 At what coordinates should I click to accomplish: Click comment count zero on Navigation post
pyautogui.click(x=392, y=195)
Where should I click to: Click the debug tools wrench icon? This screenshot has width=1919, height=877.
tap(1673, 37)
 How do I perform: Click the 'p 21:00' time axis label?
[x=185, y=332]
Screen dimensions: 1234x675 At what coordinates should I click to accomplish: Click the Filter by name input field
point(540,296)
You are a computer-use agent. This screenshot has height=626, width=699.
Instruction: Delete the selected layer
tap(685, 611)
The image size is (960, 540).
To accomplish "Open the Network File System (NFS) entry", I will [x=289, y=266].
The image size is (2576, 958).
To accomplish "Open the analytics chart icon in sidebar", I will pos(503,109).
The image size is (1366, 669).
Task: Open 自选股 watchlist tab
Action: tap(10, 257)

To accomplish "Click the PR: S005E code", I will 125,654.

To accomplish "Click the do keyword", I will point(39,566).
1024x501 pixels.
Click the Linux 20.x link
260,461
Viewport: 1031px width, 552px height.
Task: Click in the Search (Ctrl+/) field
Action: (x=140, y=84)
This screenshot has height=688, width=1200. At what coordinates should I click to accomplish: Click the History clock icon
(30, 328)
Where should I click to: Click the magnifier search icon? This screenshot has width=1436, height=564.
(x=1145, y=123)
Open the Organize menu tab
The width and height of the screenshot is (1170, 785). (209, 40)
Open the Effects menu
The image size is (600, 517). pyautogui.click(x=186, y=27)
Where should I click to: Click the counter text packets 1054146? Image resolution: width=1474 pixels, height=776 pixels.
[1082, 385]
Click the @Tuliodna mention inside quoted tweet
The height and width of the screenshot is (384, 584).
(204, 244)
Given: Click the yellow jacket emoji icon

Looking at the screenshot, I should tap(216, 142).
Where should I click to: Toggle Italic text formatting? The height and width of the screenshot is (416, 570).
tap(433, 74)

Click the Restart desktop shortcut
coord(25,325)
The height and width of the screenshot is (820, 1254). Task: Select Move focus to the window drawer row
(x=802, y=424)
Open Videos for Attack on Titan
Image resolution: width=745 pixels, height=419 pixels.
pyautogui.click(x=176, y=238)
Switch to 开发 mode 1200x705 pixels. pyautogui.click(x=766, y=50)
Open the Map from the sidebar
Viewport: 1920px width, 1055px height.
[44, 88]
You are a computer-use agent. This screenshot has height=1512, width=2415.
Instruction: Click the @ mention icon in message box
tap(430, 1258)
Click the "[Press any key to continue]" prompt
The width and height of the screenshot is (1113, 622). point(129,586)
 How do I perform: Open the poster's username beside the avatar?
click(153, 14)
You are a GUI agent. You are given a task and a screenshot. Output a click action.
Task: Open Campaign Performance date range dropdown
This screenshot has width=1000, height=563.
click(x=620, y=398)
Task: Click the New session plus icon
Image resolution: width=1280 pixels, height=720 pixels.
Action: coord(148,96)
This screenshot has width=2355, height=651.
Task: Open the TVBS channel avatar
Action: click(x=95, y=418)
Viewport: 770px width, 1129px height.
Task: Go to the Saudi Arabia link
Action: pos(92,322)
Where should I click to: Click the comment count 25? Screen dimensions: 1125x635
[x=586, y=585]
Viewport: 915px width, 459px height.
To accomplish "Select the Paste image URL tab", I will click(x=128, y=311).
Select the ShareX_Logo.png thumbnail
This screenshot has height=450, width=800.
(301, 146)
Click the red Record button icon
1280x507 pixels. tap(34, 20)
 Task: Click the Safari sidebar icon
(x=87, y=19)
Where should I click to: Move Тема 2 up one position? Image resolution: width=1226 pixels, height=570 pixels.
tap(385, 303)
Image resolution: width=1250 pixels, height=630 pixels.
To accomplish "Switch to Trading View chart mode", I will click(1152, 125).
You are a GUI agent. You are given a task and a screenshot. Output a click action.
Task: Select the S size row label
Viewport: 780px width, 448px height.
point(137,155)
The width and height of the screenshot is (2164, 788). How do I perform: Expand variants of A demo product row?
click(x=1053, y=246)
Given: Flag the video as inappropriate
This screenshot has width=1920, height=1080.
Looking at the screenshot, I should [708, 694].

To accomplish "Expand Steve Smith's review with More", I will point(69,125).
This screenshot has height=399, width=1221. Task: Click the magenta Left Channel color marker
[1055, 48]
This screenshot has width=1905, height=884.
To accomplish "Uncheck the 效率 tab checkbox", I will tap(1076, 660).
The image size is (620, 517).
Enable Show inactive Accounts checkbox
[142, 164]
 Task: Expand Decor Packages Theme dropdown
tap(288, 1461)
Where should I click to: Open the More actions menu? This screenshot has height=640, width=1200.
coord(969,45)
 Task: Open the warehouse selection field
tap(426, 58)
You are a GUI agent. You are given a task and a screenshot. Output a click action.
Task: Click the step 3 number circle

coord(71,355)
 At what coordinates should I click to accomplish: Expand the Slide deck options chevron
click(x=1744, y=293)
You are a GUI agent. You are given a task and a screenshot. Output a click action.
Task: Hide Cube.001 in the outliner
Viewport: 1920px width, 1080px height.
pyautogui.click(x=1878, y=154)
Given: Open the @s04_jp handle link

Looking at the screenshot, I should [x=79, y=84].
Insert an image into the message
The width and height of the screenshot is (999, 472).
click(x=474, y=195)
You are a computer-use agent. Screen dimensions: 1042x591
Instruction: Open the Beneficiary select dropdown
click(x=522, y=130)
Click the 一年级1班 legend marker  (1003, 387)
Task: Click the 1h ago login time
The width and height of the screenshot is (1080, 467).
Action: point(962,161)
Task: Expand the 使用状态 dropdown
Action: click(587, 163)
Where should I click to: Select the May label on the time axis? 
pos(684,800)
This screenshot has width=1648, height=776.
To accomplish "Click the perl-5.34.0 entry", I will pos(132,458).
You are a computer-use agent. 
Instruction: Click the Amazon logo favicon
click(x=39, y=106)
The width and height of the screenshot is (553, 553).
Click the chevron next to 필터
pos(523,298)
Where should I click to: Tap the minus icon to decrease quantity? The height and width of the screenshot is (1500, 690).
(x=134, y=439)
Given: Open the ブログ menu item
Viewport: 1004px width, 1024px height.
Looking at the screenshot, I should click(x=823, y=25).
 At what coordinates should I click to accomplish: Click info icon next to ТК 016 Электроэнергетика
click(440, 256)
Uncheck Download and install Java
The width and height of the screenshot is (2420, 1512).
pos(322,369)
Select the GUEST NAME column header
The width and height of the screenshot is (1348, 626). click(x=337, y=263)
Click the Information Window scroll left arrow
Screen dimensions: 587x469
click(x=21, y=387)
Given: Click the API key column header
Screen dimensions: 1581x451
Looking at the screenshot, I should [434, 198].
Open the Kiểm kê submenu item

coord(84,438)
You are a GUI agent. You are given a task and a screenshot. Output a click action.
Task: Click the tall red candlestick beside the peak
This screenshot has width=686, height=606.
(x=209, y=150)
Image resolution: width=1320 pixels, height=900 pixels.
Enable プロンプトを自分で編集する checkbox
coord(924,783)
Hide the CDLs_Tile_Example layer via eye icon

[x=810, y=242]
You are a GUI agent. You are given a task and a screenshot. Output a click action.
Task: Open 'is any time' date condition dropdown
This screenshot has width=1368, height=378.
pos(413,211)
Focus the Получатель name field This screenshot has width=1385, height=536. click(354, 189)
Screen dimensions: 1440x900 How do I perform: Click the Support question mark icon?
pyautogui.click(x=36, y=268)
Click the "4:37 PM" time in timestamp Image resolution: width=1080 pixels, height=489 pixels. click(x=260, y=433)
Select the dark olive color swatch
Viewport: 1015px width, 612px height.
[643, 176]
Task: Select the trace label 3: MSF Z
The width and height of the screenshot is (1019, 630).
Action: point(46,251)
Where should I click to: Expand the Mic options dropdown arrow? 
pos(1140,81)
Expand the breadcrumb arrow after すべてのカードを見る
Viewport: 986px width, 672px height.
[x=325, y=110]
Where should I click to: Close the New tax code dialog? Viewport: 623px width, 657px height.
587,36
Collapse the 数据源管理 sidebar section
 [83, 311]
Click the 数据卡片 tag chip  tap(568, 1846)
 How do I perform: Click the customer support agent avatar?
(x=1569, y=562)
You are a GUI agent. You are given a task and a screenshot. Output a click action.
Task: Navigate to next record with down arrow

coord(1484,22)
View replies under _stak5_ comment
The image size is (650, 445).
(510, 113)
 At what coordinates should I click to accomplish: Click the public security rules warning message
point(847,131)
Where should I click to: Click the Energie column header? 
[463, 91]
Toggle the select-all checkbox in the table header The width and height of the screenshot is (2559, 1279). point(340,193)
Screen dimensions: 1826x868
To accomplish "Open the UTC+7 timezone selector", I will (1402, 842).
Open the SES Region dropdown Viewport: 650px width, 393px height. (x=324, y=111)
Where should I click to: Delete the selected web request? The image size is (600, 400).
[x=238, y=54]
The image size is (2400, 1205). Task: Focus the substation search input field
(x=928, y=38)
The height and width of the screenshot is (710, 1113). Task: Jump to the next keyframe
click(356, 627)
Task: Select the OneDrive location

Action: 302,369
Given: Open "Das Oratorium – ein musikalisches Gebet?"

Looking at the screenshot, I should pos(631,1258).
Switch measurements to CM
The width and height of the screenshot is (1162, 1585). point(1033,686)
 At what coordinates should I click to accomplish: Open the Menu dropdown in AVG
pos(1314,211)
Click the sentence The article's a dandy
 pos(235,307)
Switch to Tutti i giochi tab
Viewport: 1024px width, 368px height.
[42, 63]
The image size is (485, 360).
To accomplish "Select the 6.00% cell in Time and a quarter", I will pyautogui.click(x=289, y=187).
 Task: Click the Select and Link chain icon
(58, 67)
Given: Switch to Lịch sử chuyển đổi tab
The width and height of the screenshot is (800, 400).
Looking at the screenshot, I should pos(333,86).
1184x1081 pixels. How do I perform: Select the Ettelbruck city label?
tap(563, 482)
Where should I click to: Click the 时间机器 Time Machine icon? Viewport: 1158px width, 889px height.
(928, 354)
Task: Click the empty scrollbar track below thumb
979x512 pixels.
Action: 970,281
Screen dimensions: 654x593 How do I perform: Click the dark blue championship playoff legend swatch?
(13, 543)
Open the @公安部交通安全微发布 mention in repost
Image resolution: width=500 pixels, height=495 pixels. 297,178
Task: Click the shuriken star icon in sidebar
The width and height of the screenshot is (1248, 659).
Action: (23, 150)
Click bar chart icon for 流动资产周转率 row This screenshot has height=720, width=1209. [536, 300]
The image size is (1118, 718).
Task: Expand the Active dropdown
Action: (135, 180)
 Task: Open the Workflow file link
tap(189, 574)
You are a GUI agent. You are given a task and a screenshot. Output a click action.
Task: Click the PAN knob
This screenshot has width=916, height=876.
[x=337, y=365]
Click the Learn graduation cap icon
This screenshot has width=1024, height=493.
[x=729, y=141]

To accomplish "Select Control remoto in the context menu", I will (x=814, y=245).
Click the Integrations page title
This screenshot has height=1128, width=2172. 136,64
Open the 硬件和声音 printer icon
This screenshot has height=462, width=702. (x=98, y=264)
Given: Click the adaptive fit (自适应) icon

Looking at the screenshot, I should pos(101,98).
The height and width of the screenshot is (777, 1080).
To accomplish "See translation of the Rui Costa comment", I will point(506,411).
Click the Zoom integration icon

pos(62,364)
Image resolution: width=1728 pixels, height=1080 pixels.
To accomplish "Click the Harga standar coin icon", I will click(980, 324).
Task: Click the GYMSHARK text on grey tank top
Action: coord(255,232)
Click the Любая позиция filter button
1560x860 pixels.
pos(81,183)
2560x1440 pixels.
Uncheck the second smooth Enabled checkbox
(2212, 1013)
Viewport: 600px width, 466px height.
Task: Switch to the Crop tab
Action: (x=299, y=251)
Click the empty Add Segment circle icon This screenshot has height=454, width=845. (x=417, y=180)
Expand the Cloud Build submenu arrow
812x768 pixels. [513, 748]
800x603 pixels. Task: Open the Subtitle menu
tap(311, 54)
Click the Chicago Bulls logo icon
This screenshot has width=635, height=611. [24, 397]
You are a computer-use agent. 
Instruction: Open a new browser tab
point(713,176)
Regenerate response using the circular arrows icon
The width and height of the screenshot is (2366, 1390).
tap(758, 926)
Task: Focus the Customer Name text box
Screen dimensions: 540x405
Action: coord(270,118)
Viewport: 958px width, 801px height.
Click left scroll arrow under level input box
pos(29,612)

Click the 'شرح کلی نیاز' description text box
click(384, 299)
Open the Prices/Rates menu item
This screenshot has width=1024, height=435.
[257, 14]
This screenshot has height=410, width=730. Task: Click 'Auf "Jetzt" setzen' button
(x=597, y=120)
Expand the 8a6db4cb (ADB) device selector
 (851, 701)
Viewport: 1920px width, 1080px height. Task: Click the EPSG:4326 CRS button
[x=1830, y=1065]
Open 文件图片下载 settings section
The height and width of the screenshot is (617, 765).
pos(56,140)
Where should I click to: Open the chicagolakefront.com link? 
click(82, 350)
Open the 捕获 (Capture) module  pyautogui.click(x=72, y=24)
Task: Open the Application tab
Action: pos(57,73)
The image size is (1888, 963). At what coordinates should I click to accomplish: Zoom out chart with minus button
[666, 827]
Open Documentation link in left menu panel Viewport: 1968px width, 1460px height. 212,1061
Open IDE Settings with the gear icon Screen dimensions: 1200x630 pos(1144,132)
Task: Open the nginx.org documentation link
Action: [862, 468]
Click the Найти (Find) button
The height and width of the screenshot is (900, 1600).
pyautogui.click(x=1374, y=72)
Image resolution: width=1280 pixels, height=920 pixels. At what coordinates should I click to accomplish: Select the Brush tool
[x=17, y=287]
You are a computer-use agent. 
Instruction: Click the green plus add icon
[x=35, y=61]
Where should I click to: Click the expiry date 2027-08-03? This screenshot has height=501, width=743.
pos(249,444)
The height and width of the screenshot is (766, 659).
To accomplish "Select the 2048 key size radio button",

→ Exercise details
Pick out every line of the items above that contains the word "layer", and copy each one.

→ Solved problem
Instruction: Delete the selected layer
Hide the CDLs_Tile_Example layer via eye icon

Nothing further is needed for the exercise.